[Aim of the task] Would you restate each entry word for word, omitting the pictures?

[[ The data, beginning ]]

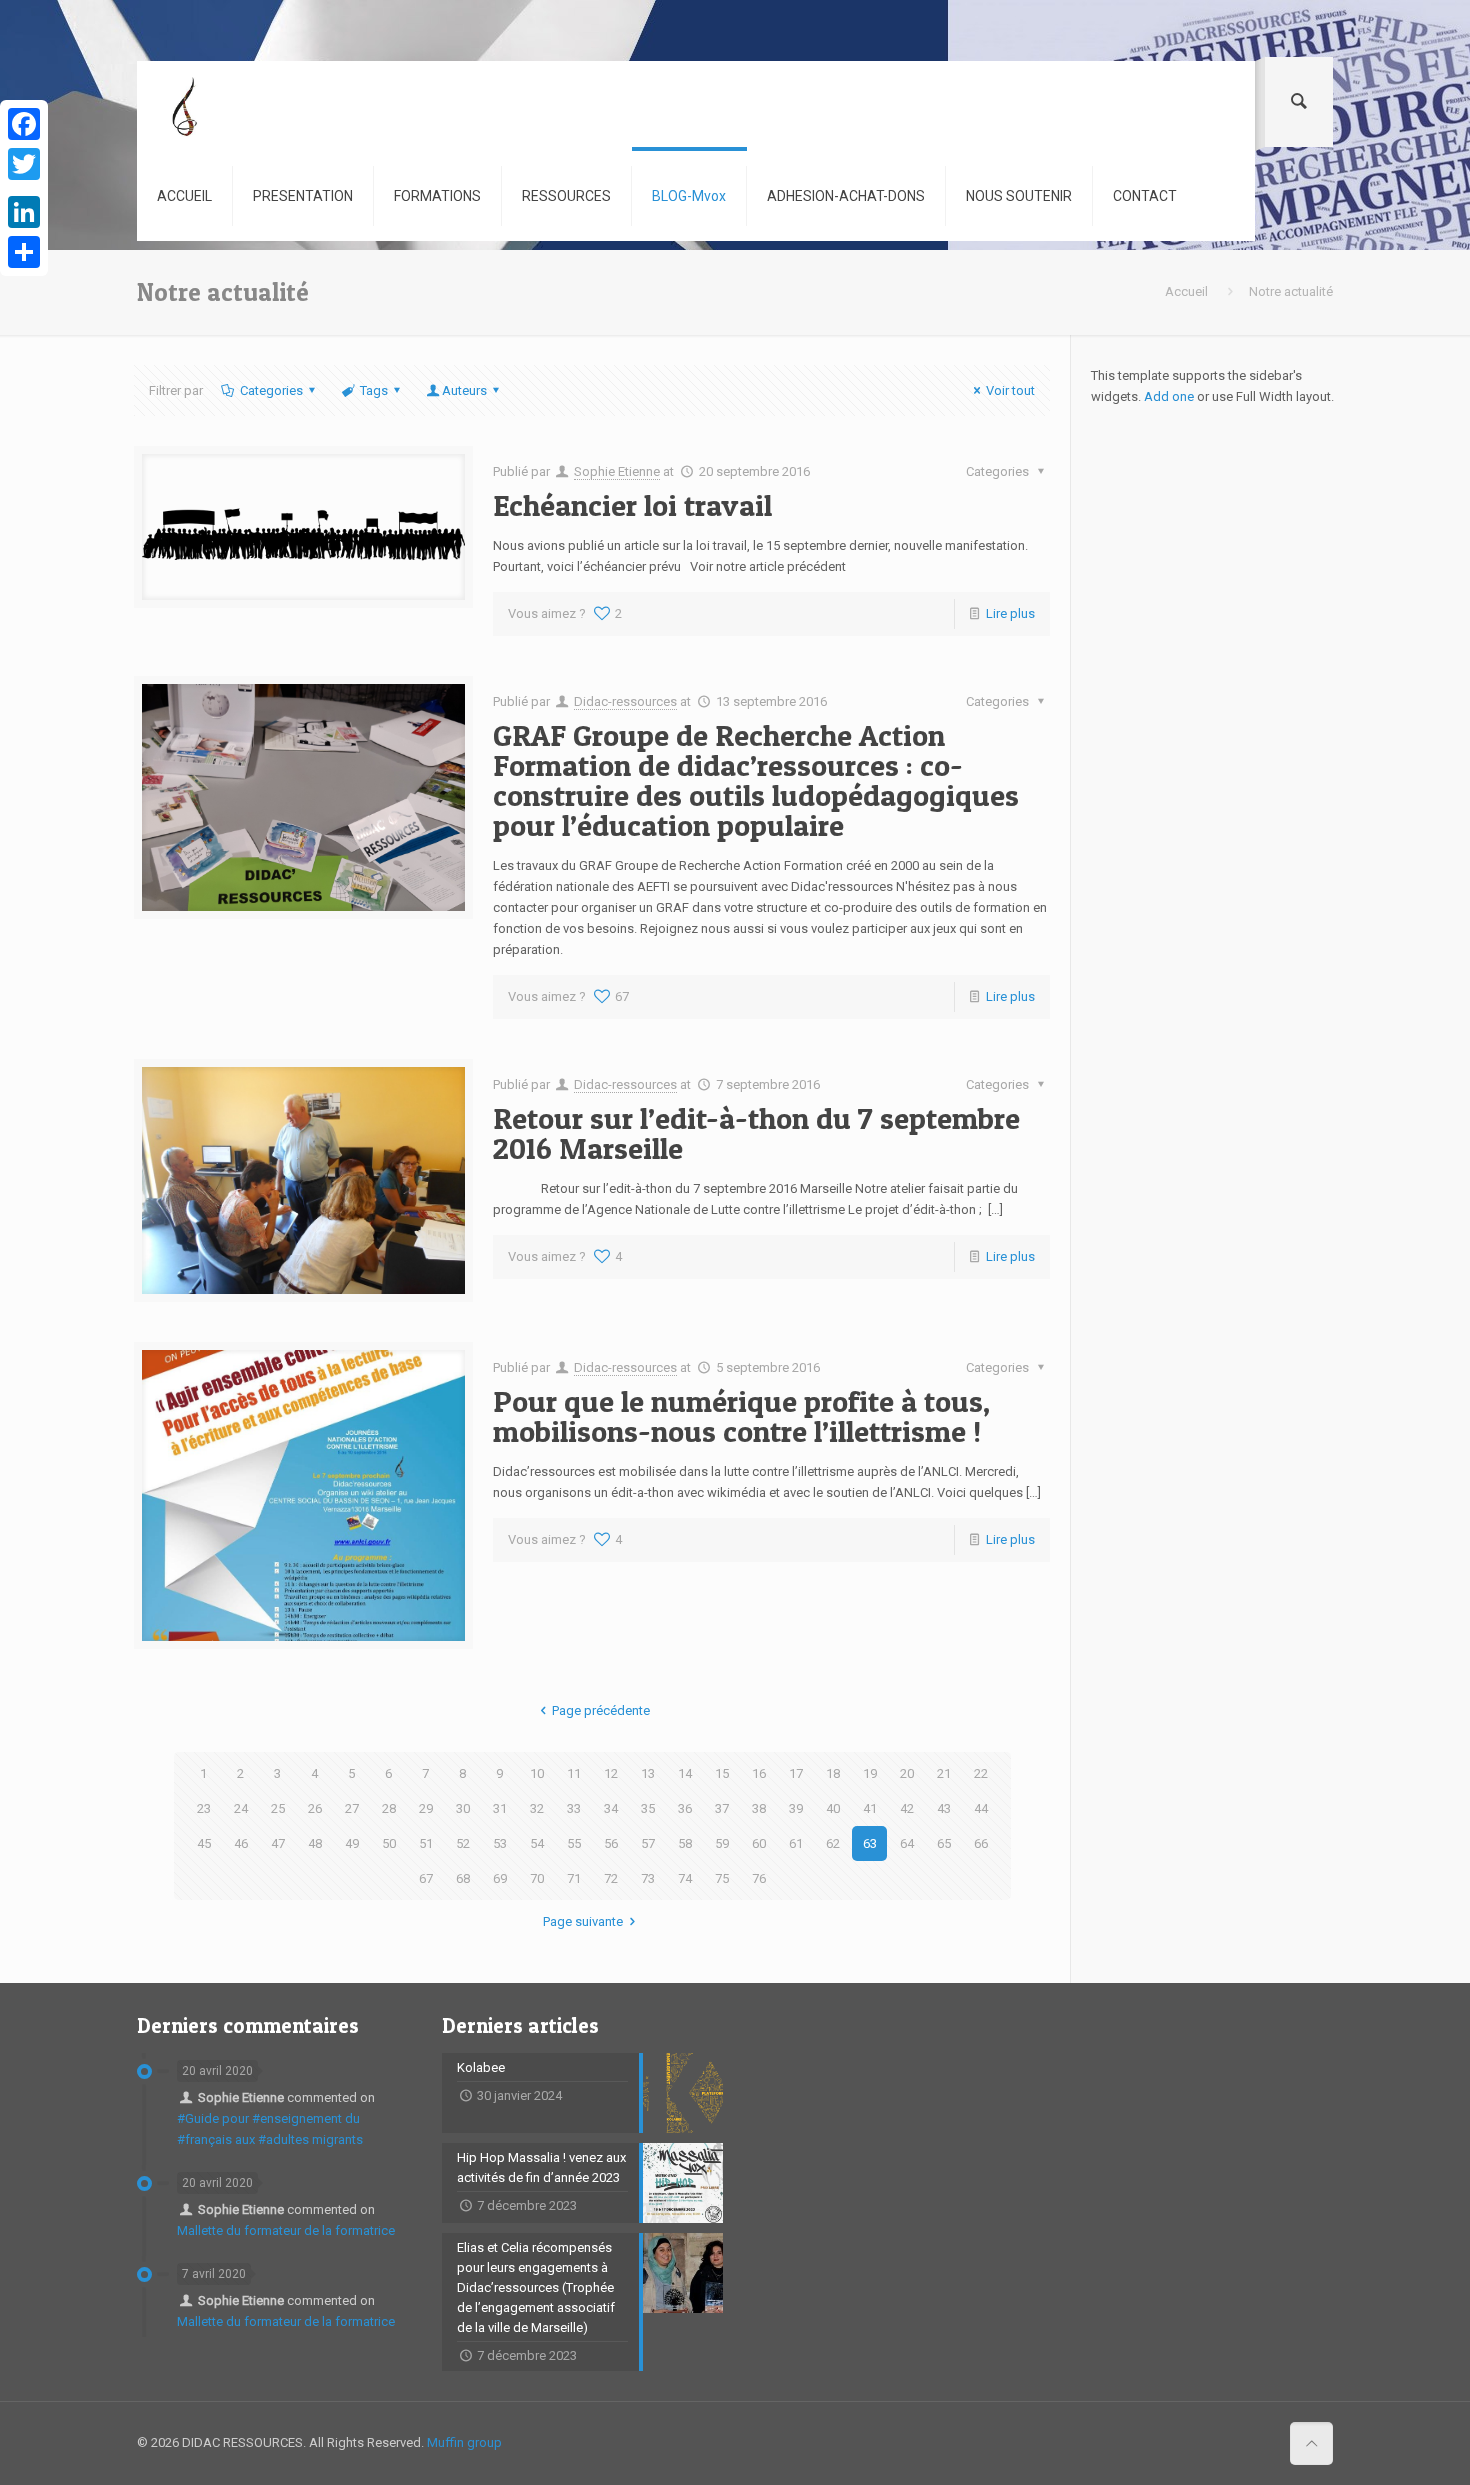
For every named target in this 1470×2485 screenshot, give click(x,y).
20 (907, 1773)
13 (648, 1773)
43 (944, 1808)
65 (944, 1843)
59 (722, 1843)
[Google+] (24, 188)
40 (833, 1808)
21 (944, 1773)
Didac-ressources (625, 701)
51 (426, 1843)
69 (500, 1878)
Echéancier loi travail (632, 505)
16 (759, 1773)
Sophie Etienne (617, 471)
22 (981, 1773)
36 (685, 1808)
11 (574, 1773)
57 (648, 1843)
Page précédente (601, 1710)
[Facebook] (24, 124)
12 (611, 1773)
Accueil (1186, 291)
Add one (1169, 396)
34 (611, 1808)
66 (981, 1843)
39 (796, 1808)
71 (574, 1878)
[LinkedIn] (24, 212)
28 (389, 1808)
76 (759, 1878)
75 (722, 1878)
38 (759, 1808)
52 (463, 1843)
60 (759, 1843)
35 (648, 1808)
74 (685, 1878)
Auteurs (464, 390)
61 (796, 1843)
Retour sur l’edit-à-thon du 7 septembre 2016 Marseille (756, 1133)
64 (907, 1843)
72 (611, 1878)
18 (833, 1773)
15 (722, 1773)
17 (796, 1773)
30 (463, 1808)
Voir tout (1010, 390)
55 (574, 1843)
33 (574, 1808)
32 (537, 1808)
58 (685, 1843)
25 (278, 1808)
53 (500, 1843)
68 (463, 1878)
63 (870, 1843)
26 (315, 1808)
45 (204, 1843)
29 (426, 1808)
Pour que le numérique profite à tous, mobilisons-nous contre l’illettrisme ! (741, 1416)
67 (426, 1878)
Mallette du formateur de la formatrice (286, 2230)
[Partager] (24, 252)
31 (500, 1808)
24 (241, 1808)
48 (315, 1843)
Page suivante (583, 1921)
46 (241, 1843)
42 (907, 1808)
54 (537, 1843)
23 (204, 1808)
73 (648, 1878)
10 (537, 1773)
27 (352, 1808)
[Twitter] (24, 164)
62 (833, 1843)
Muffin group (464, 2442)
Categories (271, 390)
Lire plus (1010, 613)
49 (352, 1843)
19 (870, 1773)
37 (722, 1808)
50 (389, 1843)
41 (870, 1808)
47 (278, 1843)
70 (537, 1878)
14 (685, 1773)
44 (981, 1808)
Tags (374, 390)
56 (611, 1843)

[[ The data, end ]]

[Output below]
For every named target in this 1470×2485 screenshot, give click(x,y).
20 (907, 1773)
13 (648, 1773)
43 (944, 1808)
65 (944, 1843)
59 (722, 1843)
[Google+] (24, 188)
40 (833, 1808)
21 (944, 1773)
Didac-ressources (625, 701)
51 (426, 1843)
69 (500, 1878)
Echéancier loi travail (632, 505)
16 (759, 1773)
Sophie Etienne (617, 471)
22 (981, 1773)
36 (685, 1808)
11 (574, 1773)
57 (648, 1843)
Page précédente (601, 1710)
[Facebook] (24, 124)
12 (611, 1773)
Accueil (1186, 291)
Add one (1169, 396)
34 (611, 1808)
66 (981, 1843)
39 (796, 1808)
71 (574, 1878)
[LinkedIn] (24, 212)
28 (389, 1808)
76 (759, 1878)
75 (722, 1878)
38 (759, 1808)
52 (463, 1843)
60 (759, 1843)
35 (648, 1808)
74 (685, 1878)
Auteurs (464, 390)
61 (796, 1843)
Retour sur l’edit-à-thon du 7 septembre 2016 Marseille (756, 1133)
64 (907, 1843)
72 (611, 1878)
18 (833, 1773)
15 (722, 1773)
17 (796, 1773)
30 (463, 1808)
Voir tout (1010, 390)
55 (574, 1843)
33 (574, 1808)
32 (537, 1808)
58 (685, 1843)
25 (278, 1808)
53 (500, 1843)
68 (463, 1878)
63 (870, 1843)
26 (315, 1808)
45 (204, 1843)
29 (426, 1808)
Pour que le numérique profite à tous, mobilisons-nous contre l’illettrisme ! (741, 1416)
67 (426, 1878)
Mallette du formateur de la formatrice (286, 2230)
[Partager] (24, 252)
31 (500, 1808)
24 (241, 1808)
48 (315, 1843)
Page suivante (583, 1921)
46 (241, 1843)
42 (907, 1808)
54 (537, 1843)
23 (204, 1808)
73 (648, 1878)
10 (537, 1773)
27 (352, 1808)
[Twitter] (24, 164)
62 (833, 1843)
Muffin group (464, 2442)
Categories (271, 390)
Lire plus (1010, 613)
49 (352, 1843)
19 (870, 1773)
37 (722, 1808)
50 (389, 1843)
41 (870, 1808)
47 (278, 1843)
70 (537, 1878)
14 (685, 1773)
44 (981, 1808)
Tags (374, 390)
56 (611, 1843)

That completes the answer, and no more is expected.